Hyperactivity: There is a deficit in inhibiting motor activity. There is also a deficit in the ability to inhibit emotional responses. Instead of talking about emotions and feelings, they are acted out. The brain has difficulty controlling impulses. ADHD can also be described as OTM
On The Mind = Out The Mouth
Disorder: ADHD is not a disorder of behavior, it is a disorder of the brain (neurological). Research shows that frontal lobe, basal ganglia, caudate nucleus, cerebellum, as well as other areas of the brain, play a significant role in ADHD because they are involved in complex processes that regulate behavior (Teeter, 1998). These higher order processes are referred to as executive functions. Executive functions include such processes as inhibition, working memory, planning, self-monitoring, verbal regulation, motor control, maintaining and changing mental set and emotional regulation. According to a current model of ADHD developed by Dr. Russell Barkley, problems in response inhibition is the core deficit in ADHD. This has a cascading effect on the other executive functions listed above (Barkley, 1997).
Symptoms of ADHD
A person with ADHD may have some or all of the following symptoms:
Difficulty paying attention to details and tendency to make careless mistakes in school or other activities; producing work that is often messy and careless
Easily distracted by irrelevant stimuli and frequently interrupting ongoing tasks to attend to trivial noises or events that are usually ignored by others
Inability to sustain attention on tasks or activities
Difficulty finishing schoolwork or paperwork or performing tasks that require concentration
Frequent shifts from one uncompleted activity to another
Disorganized work habits
Forgetfulness in daily activities (for example, missing appointments, forgetting to bring lunch)
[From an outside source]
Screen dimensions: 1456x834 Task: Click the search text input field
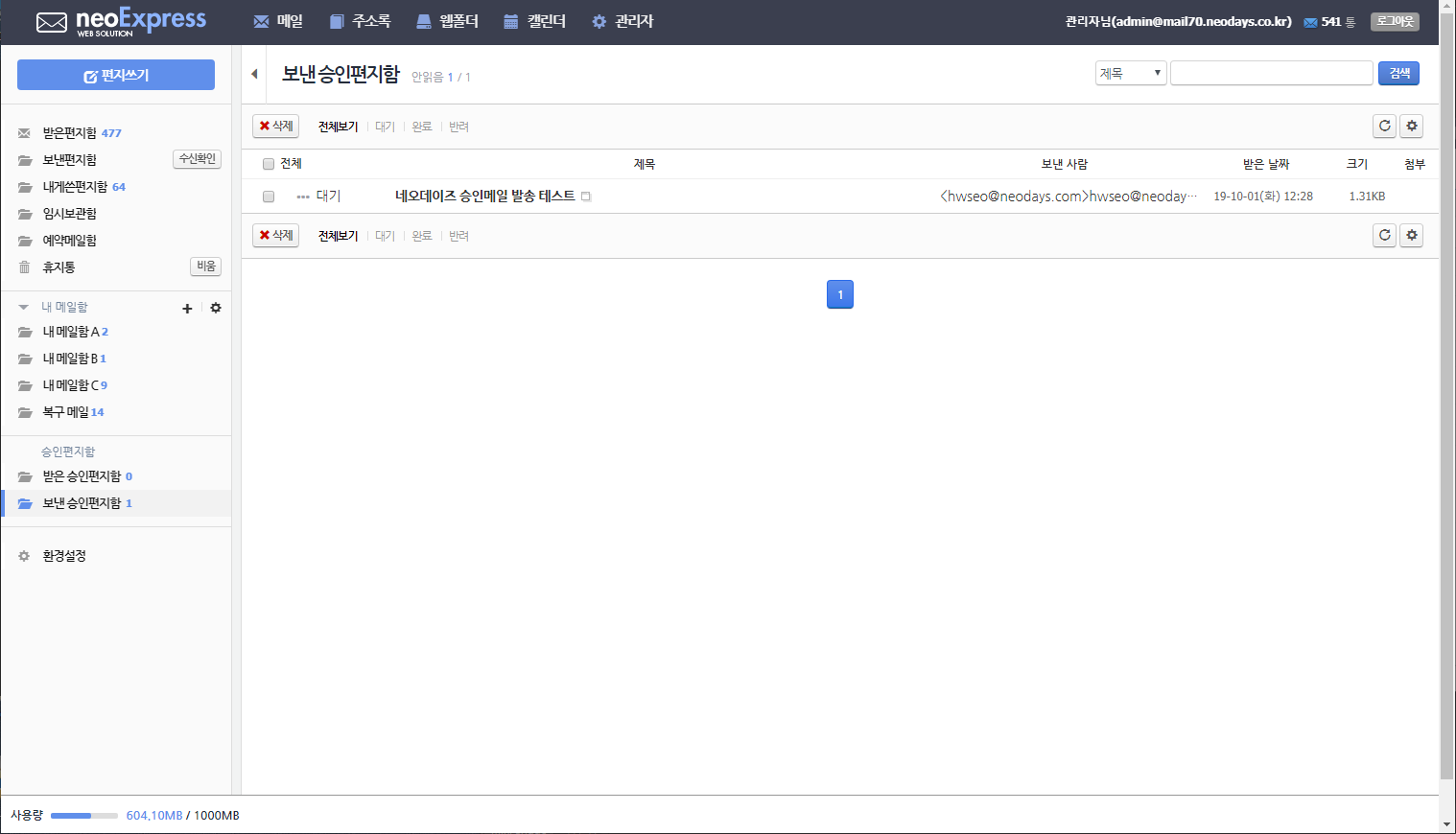pos(1272,73)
Failure to complete tasks such as homework or chores
Frequent shifts in conversation, not listening to others, not keeping one's mind on conversations, and not following details or rules of activities in social situations
Fidgeting, squirming when seated
Getting up frequently to walk or run around
Running or climbing excessively when it's inappropriate (in teens this may appear as restlessness)
Having difficulty playing quietly or engaging in quiet leisure activities
Always being 'on the go'
Often talking excessively
There are a variety of treatment options available today for ADHD, including traditional and nontraditional medicine. You are no longer limited to stimulant based medication. Research has shown holistic methods to be an effective treatment alternative. Get informed!